The development by design approach is benefitting customers of Hovione through a dramatic reduction in the drug substance quantities required and by shortening development times. Rather than tens to hundreds of Kg, as little as 30g may be required for testing.

These results clearly demonstrate that we have been able to combine our modeling skills and extensive process knowledge to accelerate the development and commercialization of drugs. Consequently, we are helping our customers more quickly and cost-effectively deliver needed drugs to patients.

Continuous Improvement for Accelerated Development

With 60% of the novel drugs approved by FDA in 2015 falling into one or more expedited approval categories (Fast Track, Breakthrough Therapy, Accelerated Approval and Priority Review),4 there is tremendous pressure on drug manufacturers to accelerate process development. Under these programs, work that traditionally takes ten years often must be compressed into two or three. Often specialized experience and expertise is required to successfully develop robust and cost-effective processes that assure the same levels of quality.

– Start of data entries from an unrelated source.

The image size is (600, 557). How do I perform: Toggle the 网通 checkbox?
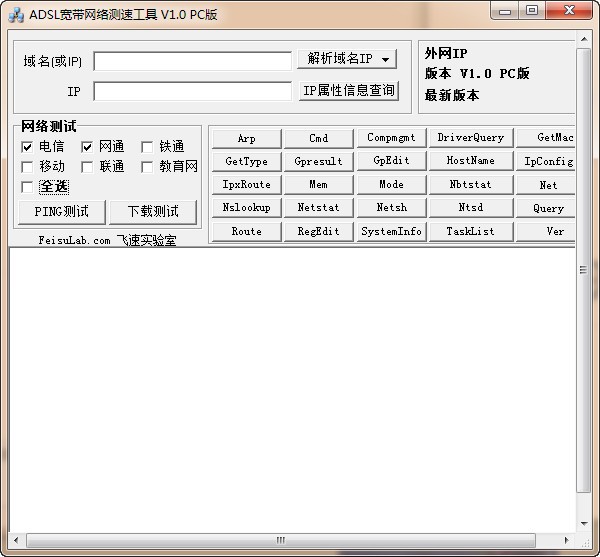87,147
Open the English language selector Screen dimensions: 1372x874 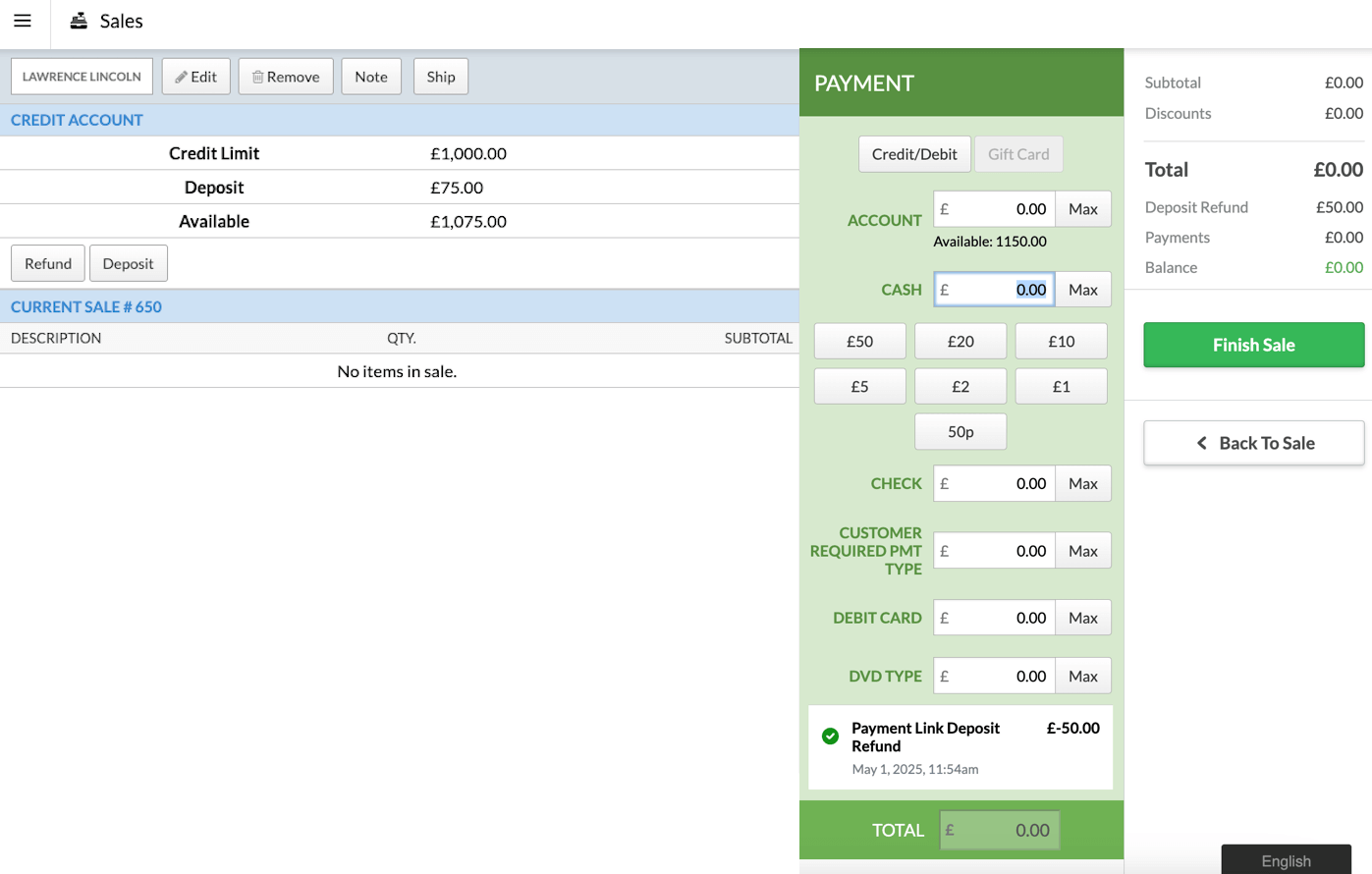coord(1285,860)
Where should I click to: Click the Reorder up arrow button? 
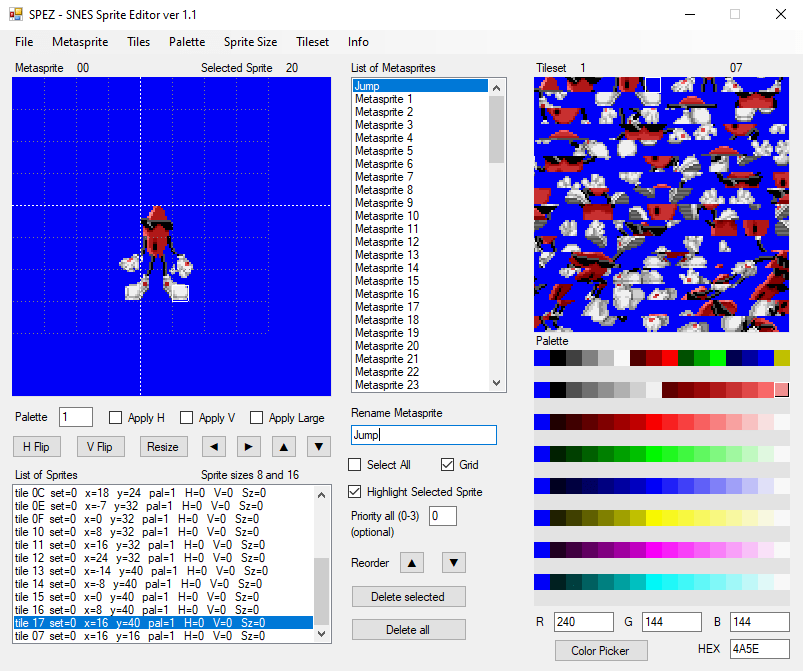pyautogui.click(x=412, y=563)
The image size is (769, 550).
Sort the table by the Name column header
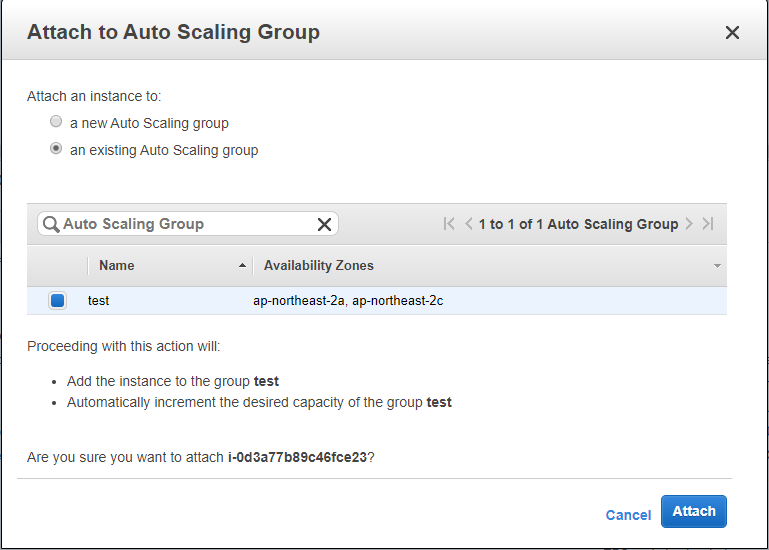[x=117, y=266]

Hovione’s DbD approach has enabled us to reduce the time and cost to develop robust spray drying processes at any scale. Customers today can have a commercial-scale process within six months and thus deliver novel medicines to the market more quickly.

We remain committed to continually improving our spray drying capabilities. Our ultimate goal is to be able to scale-up spray drying processes with a single confirmation run at manufacturing scale. While this goal will not be achieved in the immediate future, we are determined to work with our sponsors and regulators to make it possible. Part of the effort will involve the thorough demonstration of our ability to develop processes at any scale that are robust and meet the design space built from accumulated knowledge.

References

“Novel Drugs Summary 2015.” U.S. Food and Drug Administration. Jan. 2016. Web.

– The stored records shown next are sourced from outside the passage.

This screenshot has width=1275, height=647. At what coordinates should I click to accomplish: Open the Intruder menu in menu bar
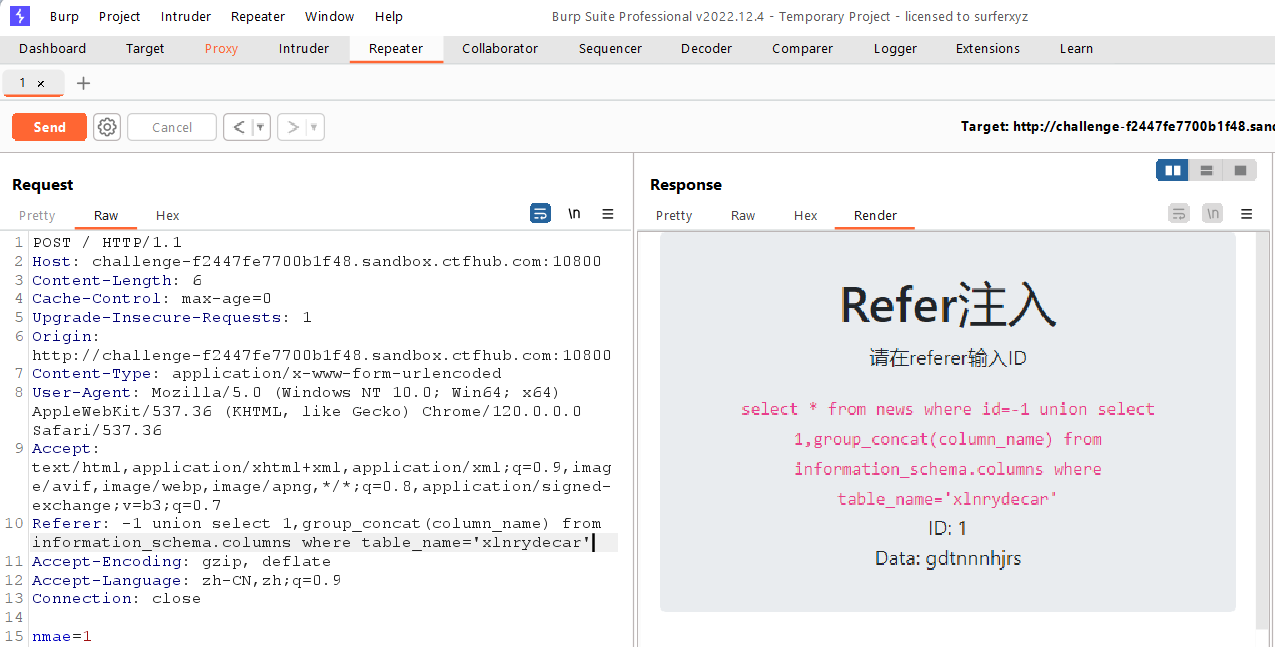[186, 16]
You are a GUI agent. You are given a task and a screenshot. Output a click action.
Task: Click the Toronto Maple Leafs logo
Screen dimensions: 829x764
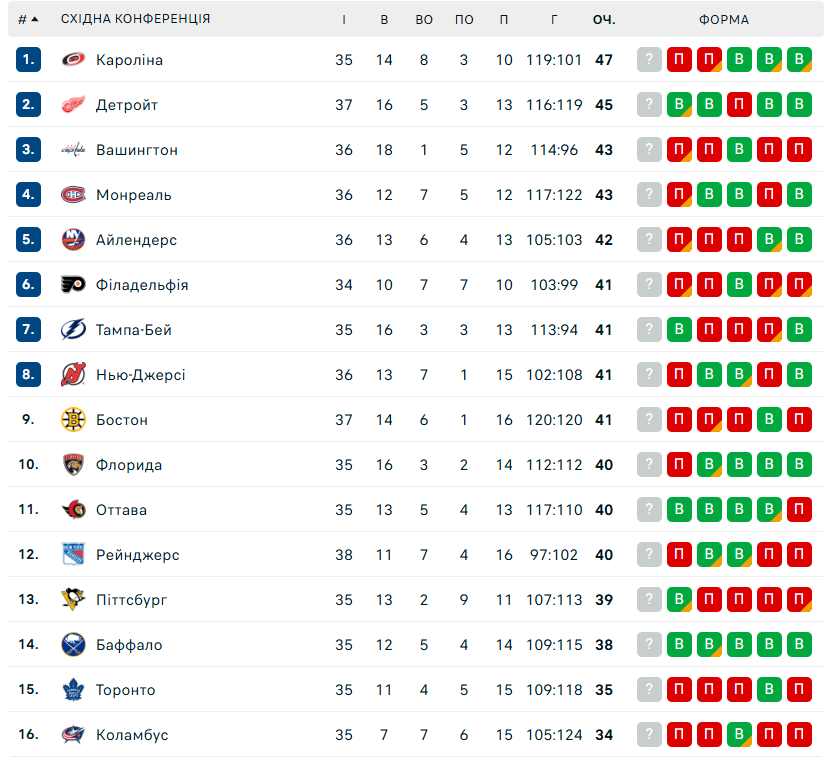coord(73,690)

Williams, Robert O, Alan B. Watts, and Dave A. Miller. Preface. Formulating Poorly Water Soluble Drugs. New York: Springer, 2012. Print.

Newman, Ann, Gregory Knipp, and George Zografi. “Assessing the Performance of Amorphous Solid Dispersions.” Journal of Pharmaceutical Sciences 101.4 (2012): 1355-1377. Web.

Vicente, Joao, Joao Pinto, and Jose Menezes. “Applying Quality by Design to Spray Drying – The Role of Empirical and Mechanistic Modeling.” Chemistry Today. Mar.–Apr. 2013: 32-35. Print.